For the past few months, we’ve been slowly going through her things. For the past few weeks, we’ve been busy packing up the house. These past few days, we’ve cleared out the final rooms. Now it’s an empty house where my grandparents used to live, where my family used to gather, where memories are embedded in the walls, in the carpets, in the very fiber of that intangible something that makes a house a home.

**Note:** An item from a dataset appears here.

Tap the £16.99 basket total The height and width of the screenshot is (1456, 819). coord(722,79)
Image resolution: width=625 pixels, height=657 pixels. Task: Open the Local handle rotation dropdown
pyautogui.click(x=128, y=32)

There, on the beige carpet in the den, is where we would open up our Easter baskets after running through the house in search of eggs. And there, that spot in the kitchen is where I would wash the floor during my Cinderella before-the-ball phase. The guest bedroom with the sea green carpet and floral bedspread is where I slept for a night because even though my own bedroom was right across the street, there was something special about staying at Grandma’s. I sat on the carpet in the formal living room—shoes off, of course—and played with a tiny tea set. I climbed on top of an old wooden chest and into the crawl space in the basement in search of treasures. I sat at the kitchen table in chairs that rolled across smooth tile and watched my grandpa paint scenic landscapes and wooden tulip petals. This was a wide-eyed epiphany for me: my grandfather was an artist.

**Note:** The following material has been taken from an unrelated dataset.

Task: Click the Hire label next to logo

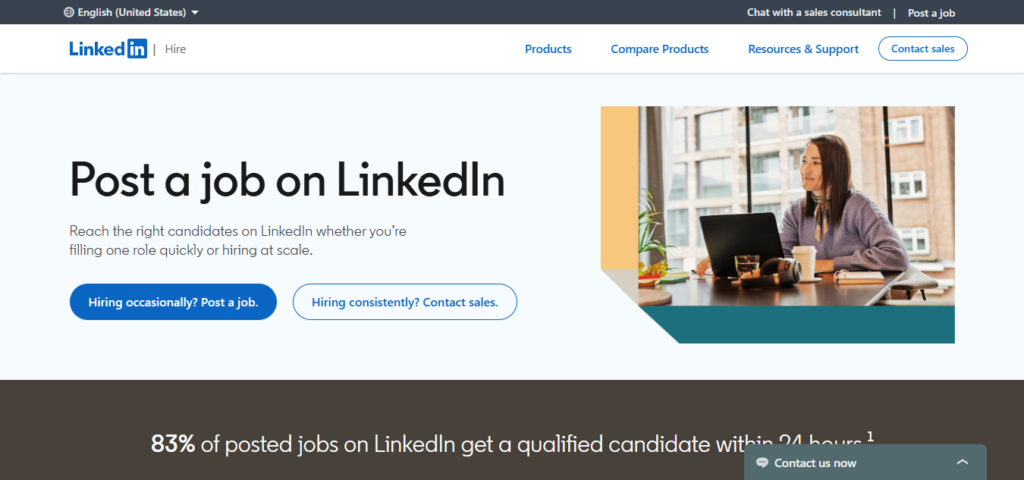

I know this is just a house, and it’s not even my own childhood home at that. I know it’s just walls and floors and a roof, just a place across the street where my grandparents used to live, but I—I’m still grieving this loss. I’m grieving my grandpa, I’m grieving who my grandma used to be before the dementia, I’m grieving everything I have or will have to leave behind. I’m thinking about the nevers, knowing that’s the hardest part. I’ll never run across the street and up those brick steps to the black door with the pineapple knocker again. I’ll never hear the four chimes of the doorbell and look through the window eagerly awaiting my grandma. I’ll never roll across the kitchen tile on those ugly vinyl chairs, never be careful about taking off my shoes as I cross through the living room, never open the cabinet door and reach for a glass because I know this house like I know my own. I'll never look through the windows and see my parents' house--a beacon of my childhood--from this angle again. Those moments won’t exist anymore except for in my memory. It’s hard to let that go. Because this house is more than its construction. It’s a part of my childhood, my life. There are moments locked within these walls. Memories full of love and family that have helped to make us who we are—that have helped make me who I am. It’s hard to let that go. Thirty years is a damn long time for love to flow and grow and then to say goodbye.

But it’s time for goodbye. I can’t hold onto this.

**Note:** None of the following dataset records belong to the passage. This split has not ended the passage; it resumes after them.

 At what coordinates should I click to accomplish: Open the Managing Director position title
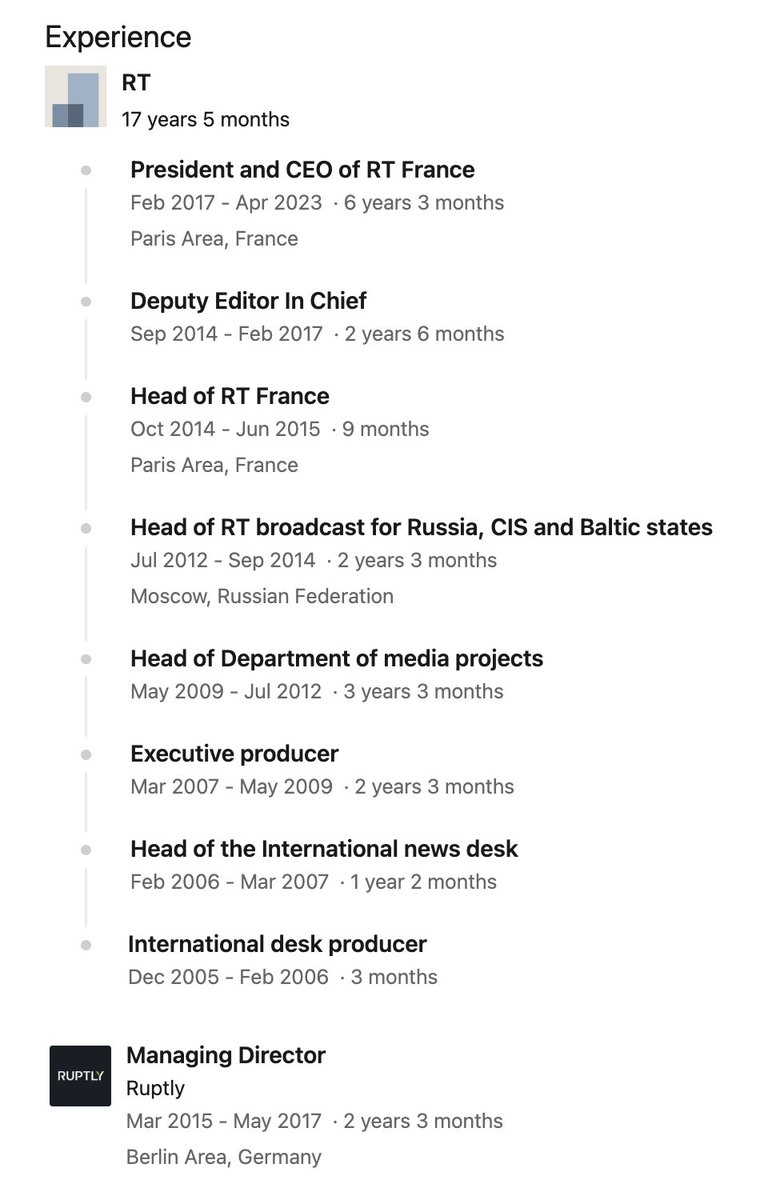226,1055
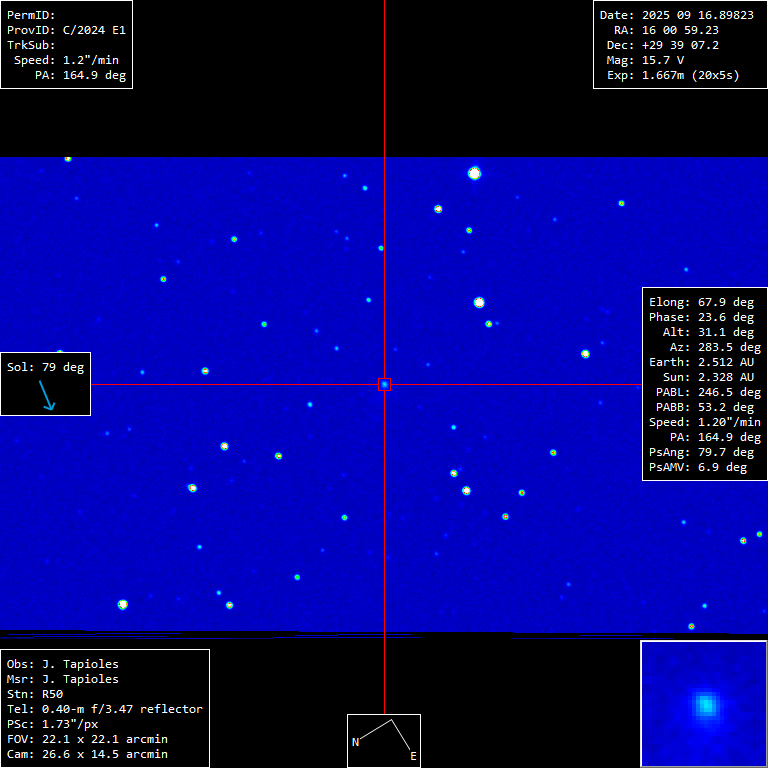Click the cyan solar direction arrow

pos(47,396)
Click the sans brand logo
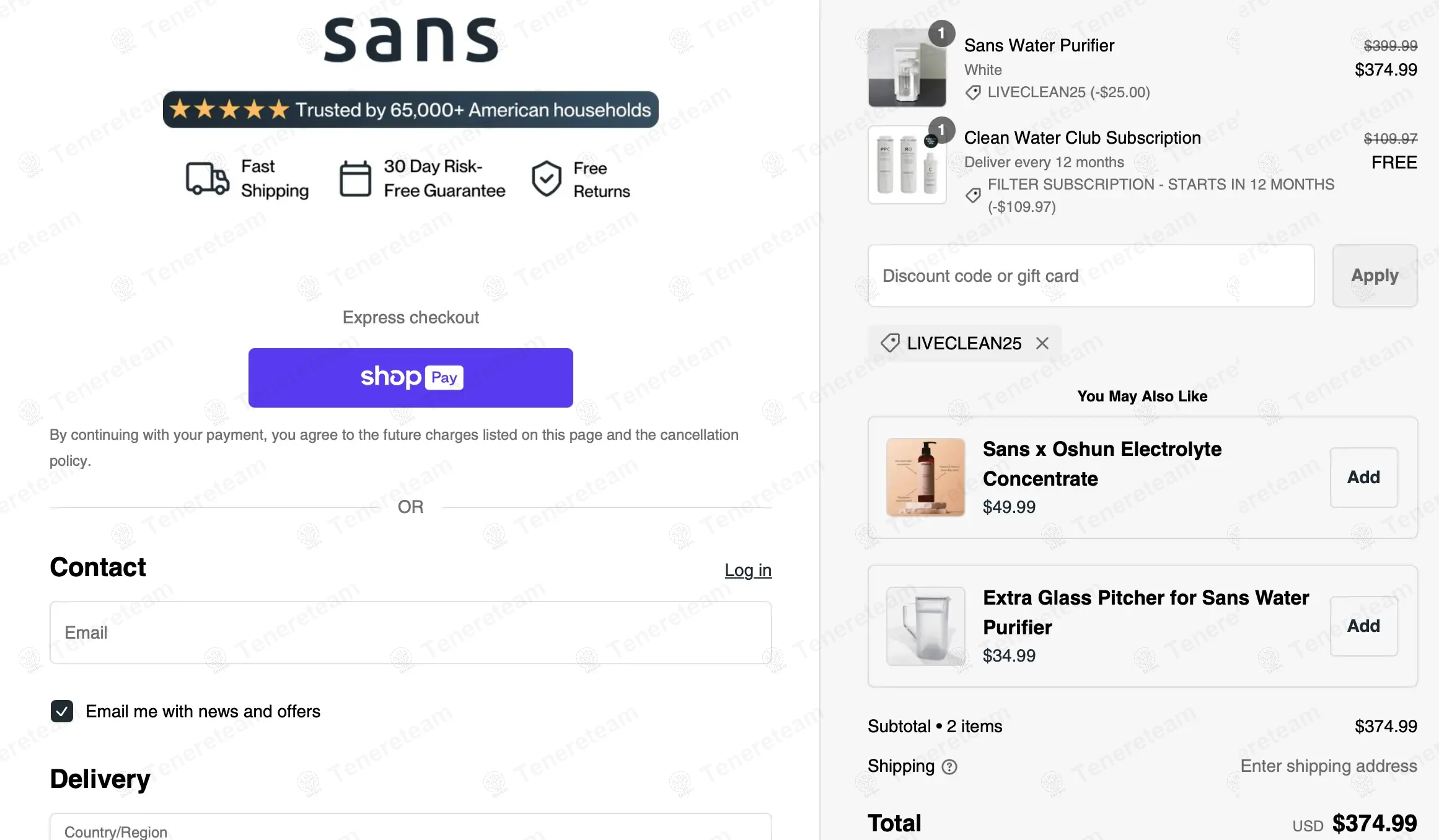1439x840 pixels. pos(411,40)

So I walked through the rooms this week, seeing all that’s left but remembering all that was. I followed that four year old little girl as she sat down with her tea set, as she cleaned beside Grandma, as she watched Grandpa paint. Down the hall and through each room, I chased her laughter as I shed tears until we reached the foyer. Until I opened the front door. Until I watched her run back across the street, waving goodbye to her grandparents the way she’s done a thousand times before.

Then I turned around, glanced past the living room and the kitchen and into the den that sits empty now. For a second, I swear the house came alive again with the sounds of my family gathering for the holidays. For a moment, I could have sworn I saw it—that dark green recliner sitting in the corner. “I love you,” I whispered.

And all around me I heard the echo of those familiar words, like the house was whispering back the words my grandfather used to say: “I love you, too.”